Velupillai Prabhakaran

The rest of the world might never understand the violence Velupillai Prabhakaran stood for, but its imprint on Sri Lanka is wide and deep. For 26 years, the elusive leader of the Liberation Tigers of Tamil Eelam (LTTE) had waged war with the government to win an independent homeland, or eelam, for the island's Tamil minority. The struggle claimed more than 70,000 lives--including, on May 18, Prabhakaran's. The government says he was killed, along with 17 of his trusted lieutenants, while fleeing an army ambush.

Prabhakaran, 54, was born to a middle-class family on the Jaffna Peninsula. Incensed by discrimination against Tamils and radicalized by a militant grade-school teacher, Prabhakaran founded the LTTE in 1976, a year after a group he headed claimed responsibility for killing Jaffna's mayor. By 1983 the guerrilla movement--which pioneered suicide bombings and the recruitment of child soldiers--escalated the fighting into a civil war.

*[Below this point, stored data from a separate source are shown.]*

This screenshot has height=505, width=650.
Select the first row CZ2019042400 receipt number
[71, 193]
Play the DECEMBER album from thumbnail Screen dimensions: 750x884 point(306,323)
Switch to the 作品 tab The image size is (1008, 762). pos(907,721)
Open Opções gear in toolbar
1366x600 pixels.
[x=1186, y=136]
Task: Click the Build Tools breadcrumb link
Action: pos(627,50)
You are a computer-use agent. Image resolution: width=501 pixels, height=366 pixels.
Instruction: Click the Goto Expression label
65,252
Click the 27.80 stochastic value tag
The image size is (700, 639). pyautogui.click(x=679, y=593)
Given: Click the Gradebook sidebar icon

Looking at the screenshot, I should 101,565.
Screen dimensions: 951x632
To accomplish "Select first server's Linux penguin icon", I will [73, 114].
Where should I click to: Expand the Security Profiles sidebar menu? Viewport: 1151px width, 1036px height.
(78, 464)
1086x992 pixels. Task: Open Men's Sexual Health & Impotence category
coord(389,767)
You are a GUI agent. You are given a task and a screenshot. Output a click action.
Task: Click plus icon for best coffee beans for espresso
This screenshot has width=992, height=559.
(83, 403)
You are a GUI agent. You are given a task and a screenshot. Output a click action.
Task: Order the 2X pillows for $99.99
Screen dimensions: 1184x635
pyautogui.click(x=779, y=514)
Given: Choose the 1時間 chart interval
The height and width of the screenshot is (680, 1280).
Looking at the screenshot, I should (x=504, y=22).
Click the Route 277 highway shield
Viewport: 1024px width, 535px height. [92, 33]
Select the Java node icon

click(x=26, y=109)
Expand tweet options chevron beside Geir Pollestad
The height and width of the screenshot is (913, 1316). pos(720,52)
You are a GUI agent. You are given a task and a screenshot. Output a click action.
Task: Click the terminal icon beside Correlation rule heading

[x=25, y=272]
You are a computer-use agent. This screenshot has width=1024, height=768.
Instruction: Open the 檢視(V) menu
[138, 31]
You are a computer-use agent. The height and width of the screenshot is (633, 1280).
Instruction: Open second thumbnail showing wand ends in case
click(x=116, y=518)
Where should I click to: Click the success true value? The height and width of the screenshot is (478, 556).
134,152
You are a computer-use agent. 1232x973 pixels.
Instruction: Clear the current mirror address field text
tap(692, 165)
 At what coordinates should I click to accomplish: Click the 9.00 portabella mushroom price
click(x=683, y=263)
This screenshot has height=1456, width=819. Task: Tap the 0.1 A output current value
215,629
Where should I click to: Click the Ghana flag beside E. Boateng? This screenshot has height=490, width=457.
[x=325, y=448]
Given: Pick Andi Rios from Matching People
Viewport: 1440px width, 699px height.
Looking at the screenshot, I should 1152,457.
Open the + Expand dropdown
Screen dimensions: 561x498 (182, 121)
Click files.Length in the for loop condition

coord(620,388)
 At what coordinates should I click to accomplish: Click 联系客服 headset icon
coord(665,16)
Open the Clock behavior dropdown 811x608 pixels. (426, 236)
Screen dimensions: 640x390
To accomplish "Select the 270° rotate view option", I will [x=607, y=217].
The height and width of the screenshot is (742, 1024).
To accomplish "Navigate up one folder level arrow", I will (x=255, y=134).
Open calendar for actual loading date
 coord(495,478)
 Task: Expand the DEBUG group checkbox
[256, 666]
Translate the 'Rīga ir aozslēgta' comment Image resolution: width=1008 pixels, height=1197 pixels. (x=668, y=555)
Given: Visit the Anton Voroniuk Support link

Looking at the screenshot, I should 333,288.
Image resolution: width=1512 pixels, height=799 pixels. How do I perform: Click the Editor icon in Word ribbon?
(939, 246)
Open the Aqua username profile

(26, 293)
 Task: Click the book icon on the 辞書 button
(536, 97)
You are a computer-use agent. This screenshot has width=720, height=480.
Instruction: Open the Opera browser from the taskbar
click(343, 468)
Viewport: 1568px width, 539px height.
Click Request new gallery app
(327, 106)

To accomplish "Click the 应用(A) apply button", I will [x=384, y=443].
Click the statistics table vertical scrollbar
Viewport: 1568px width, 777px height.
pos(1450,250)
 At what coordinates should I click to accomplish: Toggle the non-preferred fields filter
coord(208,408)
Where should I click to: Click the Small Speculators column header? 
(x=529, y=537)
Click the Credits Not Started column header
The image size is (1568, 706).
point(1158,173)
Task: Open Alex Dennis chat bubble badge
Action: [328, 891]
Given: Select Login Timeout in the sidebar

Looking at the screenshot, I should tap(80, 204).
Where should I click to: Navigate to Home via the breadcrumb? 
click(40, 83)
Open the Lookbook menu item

At the height of his power earlier this decade, Prabhakaran led a de facto government that controlled vast swaths of territory and boasted its own systems of taxes, roads and courts. As the army closed in, he allegedly used thousands of Tamil civilians as human shields. By the final days, just 250 LTTE members remained. They died too, along with the dream of eelam.